Why is this such a issue with guys on central ohio forum here - its only here where you hear this constant complaining. You act like everyone one and their brother is going to fish your spot because of something you post. You can give a lot of people a map with the spots circled and they are so directionally challenged they couldnt find it if you drove them there yourself. For someone to look at a picture of a river bank and know exactly where it is, well by God they deserve to be able to fish it too. Quit your damn whinning.

Whoooo, glad I got that off my chest


----------



## ohiohunter43015 (Feb 23, 2009)

Well I wasn't going to do this but screw it here goes nothing....

I driver the river from 42 to Prospect about twice a week just doing recon and seeing who is around. Most of the cars I know and recognize because I have been fishing this place for 20 years, and have ran into the people at one time or another. Here are my findings in the last two weeks 9 cars with OGF stickers that I have never seen before. Not to mention countless cars that I have never seen before either. I stopped and talked to 4 or 5 guys just to say hi and see how they were doing. I asked them how they found the spot and they all said googles the scioto river read a couple forums and decided to head north. The amount of trash on the river has nearly doubled in the last two months from line to broken windows liver cans and the usual trash left by fisherman. While it may not be a member of OGF that did this I would bet a million dollars it was someone who saw the spots on this website. 
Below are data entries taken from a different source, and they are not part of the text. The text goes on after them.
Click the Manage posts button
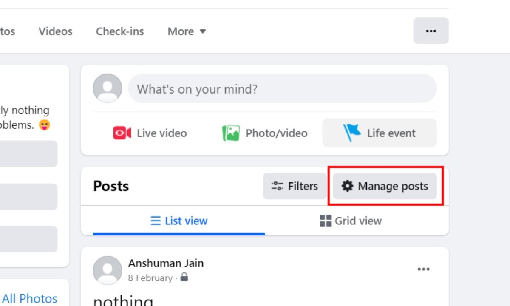coord(384,186)
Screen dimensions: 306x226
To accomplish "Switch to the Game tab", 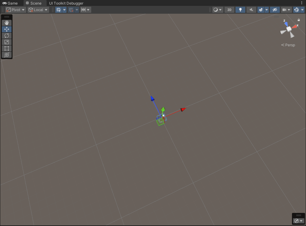I will click(x=10, y=3).
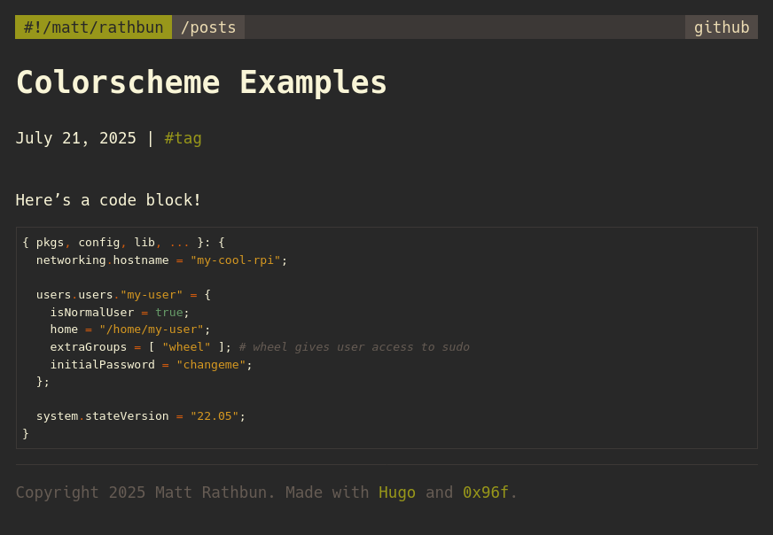773x535 pixels.
Task: Click the initialPassword attribute name
Action: tap(102, 365)
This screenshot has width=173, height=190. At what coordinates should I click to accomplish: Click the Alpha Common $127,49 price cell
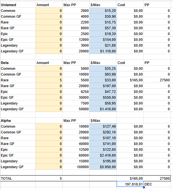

I have ran into many douchebags that have never fished the river yet here they came right in the middle of my wade and fish twenty yards from you. The number of fisherman has increased and with it the trash. I know that I do not own this river but I do like to respect and take care of it unlike some of the jackasses that fish there. I will personally and whole heartedly blame the OGF for this.

You have a responsibilty to protect what you love. This specific post has made me come to the realiztion that this site does more damage than good. If you guys want to go ruin some hole at Scioto Park, Griggs, O'shay, or Alum. You all can go right ahead. The only good that this site has ever done is give a novice advice. As to it's effect on a river look at the people willing to help clean up the river in CritterGitters thread. A whole wapping 3 people. Thank you all and the first douche I see on this river that screws up my float or wade is in for a world of hurt. Once again thank your for advertising the best stretch of river that in 3 years no one will be able to fish!


----------



## bopperattacker (Sep 12, 2008)

crittergitter said:


> If you want to catch a knarly toothy critter, get out there and do some exploring and find some spots. That's exactly what Dan did.


Actually FALSE.. What DAN did is promise to trade a trip to the SCIOTO for exchange in him taking me up to the Tangy about two years back.. We went out said day, went fishing, I destroyed him in fish about 8 to his 1 on the scioto. He said he had been to the scioto 1 time previous to this...... Then I sent him a few pm's asking about that TANGY trip... Guess what, NO TANGY TRIP EVER, just ignored my PM's... ANd now the dude only fishes the scioto.. So really I learned my lesson to never trust ANYONE on this website..


----------



## ohiohunter43015 (Feb 23, 2009)

crittergitter said:


> Some parts of the Scioto river have more musky in it than the whole system has pike. Some areas are awesome for saugeye, and I am not talking about Greenlawn. It is an extrememly diverse fishery that spans many miles. If you want to catch a knarly toothy critter, get out there and do some exploring and find some spots. That's exactly what Dan did.


Good luck going to find a spot to park and go explore now. You guys obviously don't have a fn clue....

If you killed a monster buck would you publicly tell 20k people where you killed it?


----------



## bopperattacker (Sep 12, 2008)

ohiohunter43015 said:


> Good luck going to find a spot to park and go explore now. You guys obviously don't have a fn clue....
> 
> If you killed a monster buck would you publicly tell 20k people where you killed it?


exactly.. NO CLUE... Not even the slightest clue of what's going on. I've been fishing these area's for years. So has OhioHunter.. Try getting a tastey flow on when two-three out of town jabroni's start casting at your legs......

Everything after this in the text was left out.